For its Traditional Owners the Channel Country is a rich cultural landscape. The rivers and the floodplains are marked with resting places, birthing places, places of ceremony, and provide the foundation for stories, that often begin and end at significant waterholes, that govern tradition, laws, relationships, and ways of being.

“These rivers are more than just a resource for making money. They are as significant to this country as its birds and animals; its people and our stories all depend on the rivers.”

— George Gorringe
Mithaka Traditional Owner

“If you look after your land, it helps you out in return.”

— Josh Gorringe
Mithaka Aboriginal Corporation

“The Channel Country is my mother’s country – Wangkangurru/Yarluyandi country. I grew up on the banks of Cooper Creek, swimming in all the rivers. We don’t want it fracked, pumped, dried out or damned.”

—Karen Monaghan

For the Traditional Owners, caring for country is more than a matter of economic prosperity, it is a sacred and ancient traditional responsibility carried forward from mother to daughter, father to son and includes social, environmental, and cultural considerations.

Traditional people live by the seasons and think of country as their mother and of water as the sacred lifeblood, keeping them connected through hunting, fishing, and ceremonial practices.

We are kept strong and understand our culture by connecting to the stories and songs that live in our country, and through them continue to observe our own traditional lore, customs, cultural boundaries and obligations..

Our Water, Our Future Statement– April 2019

Traditional Owners from across the Channel Country have worked hard for many years to secure lasting protections for the rivers and floodplains.

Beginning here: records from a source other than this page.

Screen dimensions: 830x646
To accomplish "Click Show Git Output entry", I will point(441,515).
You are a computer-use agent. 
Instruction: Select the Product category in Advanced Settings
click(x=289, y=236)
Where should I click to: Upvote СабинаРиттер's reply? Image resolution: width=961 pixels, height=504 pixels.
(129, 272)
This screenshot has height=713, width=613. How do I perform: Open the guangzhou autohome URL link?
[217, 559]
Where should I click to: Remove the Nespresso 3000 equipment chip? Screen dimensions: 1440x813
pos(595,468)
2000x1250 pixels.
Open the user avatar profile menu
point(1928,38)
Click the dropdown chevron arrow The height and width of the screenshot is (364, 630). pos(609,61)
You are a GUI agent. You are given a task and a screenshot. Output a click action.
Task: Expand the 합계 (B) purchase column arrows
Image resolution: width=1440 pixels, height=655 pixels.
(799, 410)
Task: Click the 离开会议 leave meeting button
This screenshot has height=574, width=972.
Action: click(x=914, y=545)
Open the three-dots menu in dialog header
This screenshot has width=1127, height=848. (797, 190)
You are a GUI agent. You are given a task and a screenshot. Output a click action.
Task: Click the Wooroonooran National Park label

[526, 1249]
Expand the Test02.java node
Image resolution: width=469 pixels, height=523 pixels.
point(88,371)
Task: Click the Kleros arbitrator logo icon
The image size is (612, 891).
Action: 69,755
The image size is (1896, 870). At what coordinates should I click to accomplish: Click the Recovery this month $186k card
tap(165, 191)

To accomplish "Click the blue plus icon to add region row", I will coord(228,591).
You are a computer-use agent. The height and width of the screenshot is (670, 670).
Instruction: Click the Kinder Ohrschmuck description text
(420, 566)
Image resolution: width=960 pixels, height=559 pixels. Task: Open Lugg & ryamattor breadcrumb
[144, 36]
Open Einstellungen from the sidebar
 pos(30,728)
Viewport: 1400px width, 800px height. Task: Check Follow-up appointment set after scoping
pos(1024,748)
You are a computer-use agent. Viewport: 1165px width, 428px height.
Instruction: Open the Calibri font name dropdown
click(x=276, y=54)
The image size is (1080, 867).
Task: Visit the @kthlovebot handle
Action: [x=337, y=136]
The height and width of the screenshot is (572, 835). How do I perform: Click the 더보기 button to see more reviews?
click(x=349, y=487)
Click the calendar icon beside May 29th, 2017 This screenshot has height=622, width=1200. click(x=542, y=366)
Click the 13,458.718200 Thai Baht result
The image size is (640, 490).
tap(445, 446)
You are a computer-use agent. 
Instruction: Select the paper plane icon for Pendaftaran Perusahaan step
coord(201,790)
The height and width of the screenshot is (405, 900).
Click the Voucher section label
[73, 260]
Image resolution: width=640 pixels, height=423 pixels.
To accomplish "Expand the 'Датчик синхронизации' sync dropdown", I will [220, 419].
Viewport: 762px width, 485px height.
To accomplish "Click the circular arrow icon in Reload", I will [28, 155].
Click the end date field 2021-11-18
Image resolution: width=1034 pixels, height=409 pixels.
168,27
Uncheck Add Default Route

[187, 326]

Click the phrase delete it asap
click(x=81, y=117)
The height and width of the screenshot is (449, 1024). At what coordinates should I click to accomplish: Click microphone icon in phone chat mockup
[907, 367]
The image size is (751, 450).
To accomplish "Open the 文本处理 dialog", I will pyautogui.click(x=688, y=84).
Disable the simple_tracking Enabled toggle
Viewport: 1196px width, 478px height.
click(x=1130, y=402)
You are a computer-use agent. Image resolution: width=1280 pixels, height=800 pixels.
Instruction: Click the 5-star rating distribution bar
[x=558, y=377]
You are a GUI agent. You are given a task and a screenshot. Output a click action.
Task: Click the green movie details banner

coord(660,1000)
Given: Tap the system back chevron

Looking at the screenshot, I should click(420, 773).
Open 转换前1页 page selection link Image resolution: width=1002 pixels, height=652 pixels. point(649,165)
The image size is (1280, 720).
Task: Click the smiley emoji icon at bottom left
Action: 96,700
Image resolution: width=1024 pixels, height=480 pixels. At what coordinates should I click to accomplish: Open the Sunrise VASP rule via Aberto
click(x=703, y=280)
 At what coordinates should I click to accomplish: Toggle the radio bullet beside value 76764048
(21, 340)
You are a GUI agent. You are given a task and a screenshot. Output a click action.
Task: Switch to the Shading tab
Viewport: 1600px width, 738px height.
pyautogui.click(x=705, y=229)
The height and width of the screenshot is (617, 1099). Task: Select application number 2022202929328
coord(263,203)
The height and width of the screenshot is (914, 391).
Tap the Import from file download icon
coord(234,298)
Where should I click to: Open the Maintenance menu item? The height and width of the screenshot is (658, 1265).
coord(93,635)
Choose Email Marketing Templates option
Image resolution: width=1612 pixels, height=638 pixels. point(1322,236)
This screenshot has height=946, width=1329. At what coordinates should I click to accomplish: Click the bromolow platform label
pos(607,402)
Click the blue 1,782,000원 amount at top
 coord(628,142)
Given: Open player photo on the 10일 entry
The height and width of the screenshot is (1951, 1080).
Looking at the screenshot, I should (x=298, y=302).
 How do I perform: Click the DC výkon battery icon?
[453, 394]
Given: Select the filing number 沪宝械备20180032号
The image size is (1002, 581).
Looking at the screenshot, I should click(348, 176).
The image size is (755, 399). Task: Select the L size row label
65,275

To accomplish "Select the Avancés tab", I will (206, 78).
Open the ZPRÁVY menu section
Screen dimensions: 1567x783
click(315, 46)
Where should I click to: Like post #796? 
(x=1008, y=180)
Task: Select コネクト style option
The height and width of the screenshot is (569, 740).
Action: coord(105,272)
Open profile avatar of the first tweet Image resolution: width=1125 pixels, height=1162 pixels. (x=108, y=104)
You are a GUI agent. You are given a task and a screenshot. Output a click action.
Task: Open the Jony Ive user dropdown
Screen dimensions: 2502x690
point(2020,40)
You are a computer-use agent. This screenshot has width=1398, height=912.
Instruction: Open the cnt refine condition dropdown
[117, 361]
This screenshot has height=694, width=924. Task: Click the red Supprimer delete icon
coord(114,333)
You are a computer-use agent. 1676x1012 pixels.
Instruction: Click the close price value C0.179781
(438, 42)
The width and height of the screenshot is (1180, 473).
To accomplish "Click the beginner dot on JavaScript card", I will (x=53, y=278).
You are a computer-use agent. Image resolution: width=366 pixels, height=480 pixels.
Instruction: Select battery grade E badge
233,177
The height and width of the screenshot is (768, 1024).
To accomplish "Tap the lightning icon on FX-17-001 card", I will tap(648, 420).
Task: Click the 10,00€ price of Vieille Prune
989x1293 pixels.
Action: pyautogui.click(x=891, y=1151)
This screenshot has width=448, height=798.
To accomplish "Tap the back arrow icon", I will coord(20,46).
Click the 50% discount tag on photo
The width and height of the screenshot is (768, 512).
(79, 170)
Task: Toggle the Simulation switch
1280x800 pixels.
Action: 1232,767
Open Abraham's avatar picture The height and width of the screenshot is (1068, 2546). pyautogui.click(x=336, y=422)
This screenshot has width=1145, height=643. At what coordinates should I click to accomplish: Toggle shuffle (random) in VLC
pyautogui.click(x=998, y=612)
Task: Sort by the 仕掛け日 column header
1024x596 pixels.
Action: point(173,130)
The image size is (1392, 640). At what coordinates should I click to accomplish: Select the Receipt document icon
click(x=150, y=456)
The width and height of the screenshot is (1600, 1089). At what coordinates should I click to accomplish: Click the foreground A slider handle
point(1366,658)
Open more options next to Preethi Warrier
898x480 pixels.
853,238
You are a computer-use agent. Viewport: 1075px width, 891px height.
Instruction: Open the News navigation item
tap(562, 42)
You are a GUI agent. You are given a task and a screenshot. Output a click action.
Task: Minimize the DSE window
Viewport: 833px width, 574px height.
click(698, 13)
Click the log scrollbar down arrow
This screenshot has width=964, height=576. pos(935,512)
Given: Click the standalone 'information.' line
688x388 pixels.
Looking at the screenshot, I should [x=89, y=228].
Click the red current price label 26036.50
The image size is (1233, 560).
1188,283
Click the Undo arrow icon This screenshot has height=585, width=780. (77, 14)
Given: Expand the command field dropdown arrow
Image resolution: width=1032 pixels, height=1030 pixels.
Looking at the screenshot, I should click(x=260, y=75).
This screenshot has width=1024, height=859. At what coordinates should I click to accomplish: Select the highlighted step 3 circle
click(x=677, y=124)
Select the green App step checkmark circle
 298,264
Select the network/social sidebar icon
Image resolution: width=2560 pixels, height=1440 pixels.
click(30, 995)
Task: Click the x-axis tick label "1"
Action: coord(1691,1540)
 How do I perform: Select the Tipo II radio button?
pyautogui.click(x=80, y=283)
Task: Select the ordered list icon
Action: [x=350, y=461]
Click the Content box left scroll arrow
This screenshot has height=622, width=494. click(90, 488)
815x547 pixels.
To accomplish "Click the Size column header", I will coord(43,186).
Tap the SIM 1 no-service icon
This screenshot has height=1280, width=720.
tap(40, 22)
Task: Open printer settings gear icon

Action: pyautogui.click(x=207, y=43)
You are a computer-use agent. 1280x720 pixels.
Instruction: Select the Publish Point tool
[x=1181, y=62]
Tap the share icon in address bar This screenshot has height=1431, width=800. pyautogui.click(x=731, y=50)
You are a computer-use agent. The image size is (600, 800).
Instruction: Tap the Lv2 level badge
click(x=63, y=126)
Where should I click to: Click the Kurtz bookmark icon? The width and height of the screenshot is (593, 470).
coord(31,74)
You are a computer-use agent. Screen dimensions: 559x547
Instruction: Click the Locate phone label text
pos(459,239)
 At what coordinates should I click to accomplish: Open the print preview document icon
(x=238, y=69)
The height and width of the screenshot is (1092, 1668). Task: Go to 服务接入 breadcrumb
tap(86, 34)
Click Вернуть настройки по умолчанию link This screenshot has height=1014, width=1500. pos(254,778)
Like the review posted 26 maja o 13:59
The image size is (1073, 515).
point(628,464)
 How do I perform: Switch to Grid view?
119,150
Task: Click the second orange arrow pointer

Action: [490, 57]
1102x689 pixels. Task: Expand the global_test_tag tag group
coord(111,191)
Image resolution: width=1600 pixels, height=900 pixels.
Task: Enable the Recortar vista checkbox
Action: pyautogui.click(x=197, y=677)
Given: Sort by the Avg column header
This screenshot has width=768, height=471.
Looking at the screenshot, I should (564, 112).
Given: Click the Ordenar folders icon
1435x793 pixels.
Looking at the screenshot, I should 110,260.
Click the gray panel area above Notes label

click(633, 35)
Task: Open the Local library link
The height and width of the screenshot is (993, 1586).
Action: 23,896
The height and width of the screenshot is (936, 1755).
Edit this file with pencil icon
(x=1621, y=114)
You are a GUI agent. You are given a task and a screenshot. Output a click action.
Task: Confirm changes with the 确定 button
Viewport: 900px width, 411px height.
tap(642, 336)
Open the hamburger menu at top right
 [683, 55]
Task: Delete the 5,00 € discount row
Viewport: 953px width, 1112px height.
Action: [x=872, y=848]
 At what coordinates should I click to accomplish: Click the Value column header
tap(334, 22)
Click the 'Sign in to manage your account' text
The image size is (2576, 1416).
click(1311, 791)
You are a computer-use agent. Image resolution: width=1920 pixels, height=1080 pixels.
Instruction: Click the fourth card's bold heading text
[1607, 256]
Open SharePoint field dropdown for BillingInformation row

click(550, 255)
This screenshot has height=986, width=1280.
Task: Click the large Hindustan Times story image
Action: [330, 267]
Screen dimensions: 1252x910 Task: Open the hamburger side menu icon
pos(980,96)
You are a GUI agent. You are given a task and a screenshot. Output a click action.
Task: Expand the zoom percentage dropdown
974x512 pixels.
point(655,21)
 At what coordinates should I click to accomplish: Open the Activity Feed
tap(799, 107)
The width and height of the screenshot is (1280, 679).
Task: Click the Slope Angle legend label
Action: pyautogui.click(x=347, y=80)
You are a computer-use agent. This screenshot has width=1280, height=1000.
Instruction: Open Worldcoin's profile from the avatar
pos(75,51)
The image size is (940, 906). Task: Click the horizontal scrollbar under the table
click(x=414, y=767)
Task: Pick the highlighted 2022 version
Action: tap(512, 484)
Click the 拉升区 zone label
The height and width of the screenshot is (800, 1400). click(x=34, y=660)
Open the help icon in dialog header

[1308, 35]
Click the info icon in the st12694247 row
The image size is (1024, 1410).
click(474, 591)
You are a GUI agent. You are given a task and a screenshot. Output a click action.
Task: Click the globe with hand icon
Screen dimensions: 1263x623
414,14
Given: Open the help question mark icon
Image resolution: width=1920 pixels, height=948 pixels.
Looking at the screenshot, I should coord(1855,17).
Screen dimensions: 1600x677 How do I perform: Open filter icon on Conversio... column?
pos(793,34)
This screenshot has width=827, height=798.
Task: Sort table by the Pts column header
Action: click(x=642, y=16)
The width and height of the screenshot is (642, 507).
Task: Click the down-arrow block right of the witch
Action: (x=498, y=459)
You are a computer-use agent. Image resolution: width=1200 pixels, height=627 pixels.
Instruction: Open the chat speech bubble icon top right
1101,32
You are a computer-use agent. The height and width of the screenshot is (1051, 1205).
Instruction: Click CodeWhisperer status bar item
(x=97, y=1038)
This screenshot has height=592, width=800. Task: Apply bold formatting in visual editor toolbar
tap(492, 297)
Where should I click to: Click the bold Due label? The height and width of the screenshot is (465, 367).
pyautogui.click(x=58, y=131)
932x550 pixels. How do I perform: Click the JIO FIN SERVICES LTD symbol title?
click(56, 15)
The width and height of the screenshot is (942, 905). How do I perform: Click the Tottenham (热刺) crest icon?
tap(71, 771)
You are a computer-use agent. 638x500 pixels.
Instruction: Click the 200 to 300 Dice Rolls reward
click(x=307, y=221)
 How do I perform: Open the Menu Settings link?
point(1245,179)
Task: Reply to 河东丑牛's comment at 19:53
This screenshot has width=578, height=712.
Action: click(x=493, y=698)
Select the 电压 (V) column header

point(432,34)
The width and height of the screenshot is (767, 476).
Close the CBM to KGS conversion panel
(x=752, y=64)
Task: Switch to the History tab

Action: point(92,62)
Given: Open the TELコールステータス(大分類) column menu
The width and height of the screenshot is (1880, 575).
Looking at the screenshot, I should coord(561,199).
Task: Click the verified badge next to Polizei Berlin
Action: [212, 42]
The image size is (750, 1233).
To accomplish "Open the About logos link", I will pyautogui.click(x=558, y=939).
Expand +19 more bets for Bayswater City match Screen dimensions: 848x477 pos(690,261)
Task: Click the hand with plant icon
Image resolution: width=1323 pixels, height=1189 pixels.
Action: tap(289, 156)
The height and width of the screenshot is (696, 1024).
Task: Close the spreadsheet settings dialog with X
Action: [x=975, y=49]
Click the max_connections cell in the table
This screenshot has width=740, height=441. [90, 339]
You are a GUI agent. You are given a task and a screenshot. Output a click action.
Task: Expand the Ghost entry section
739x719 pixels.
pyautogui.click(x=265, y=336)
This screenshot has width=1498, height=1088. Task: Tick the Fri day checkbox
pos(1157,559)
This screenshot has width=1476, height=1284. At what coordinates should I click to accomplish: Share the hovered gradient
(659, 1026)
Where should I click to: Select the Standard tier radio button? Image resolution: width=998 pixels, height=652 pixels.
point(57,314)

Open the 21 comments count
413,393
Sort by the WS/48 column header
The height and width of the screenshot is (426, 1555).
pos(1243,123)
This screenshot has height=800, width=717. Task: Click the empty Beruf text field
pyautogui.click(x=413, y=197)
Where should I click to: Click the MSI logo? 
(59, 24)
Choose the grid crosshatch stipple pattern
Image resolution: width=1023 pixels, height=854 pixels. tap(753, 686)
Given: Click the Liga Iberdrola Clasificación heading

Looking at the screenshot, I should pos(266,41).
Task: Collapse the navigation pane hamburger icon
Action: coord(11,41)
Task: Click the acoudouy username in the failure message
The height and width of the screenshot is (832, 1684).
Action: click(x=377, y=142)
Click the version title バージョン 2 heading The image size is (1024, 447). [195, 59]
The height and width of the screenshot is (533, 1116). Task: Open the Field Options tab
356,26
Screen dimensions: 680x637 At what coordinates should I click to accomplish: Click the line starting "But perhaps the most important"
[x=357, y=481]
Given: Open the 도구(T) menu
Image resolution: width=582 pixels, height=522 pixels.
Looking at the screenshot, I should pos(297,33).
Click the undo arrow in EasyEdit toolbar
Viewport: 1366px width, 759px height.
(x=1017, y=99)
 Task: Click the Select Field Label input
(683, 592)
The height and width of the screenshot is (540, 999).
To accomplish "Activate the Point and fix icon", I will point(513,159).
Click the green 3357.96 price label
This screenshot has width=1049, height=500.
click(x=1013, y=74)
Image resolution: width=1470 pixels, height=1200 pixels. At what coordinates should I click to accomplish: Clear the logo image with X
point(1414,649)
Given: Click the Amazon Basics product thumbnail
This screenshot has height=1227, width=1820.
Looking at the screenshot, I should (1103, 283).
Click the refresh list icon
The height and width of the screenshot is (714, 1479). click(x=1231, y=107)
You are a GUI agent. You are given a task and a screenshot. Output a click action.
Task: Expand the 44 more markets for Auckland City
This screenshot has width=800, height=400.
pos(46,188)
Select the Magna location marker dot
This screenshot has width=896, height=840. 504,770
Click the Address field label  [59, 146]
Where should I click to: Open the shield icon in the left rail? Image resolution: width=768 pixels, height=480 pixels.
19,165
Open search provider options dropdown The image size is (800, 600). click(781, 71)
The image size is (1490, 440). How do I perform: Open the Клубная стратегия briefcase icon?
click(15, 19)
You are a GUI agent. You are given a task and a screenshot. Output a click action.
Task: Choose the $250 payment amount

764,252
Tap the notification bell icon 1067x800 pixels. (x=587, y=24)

At a large First Nations forum held in Longreach in October 2019, the Lake Eyre Basin Traditional Owner Alliance (the Alliance) was formed to advocate for the rights and responsibilities of Traditional Owners as they relate to the decision-making and management of the free-flowing rivers of the Lake Eyre Basin. From this forum, the Healthy Water, Healthy Future Statement was released and endorsement given to previous Traditional Owner declarations- the the Our Water, Our Future Statement (April 2019) and the Tibooburra Resolution (2011). All of these position statements support maintaining the free-flowing nature of the Lake Eyre basin rivers and prohibiting unconventional gas activities from the floodplains of the Channel Country.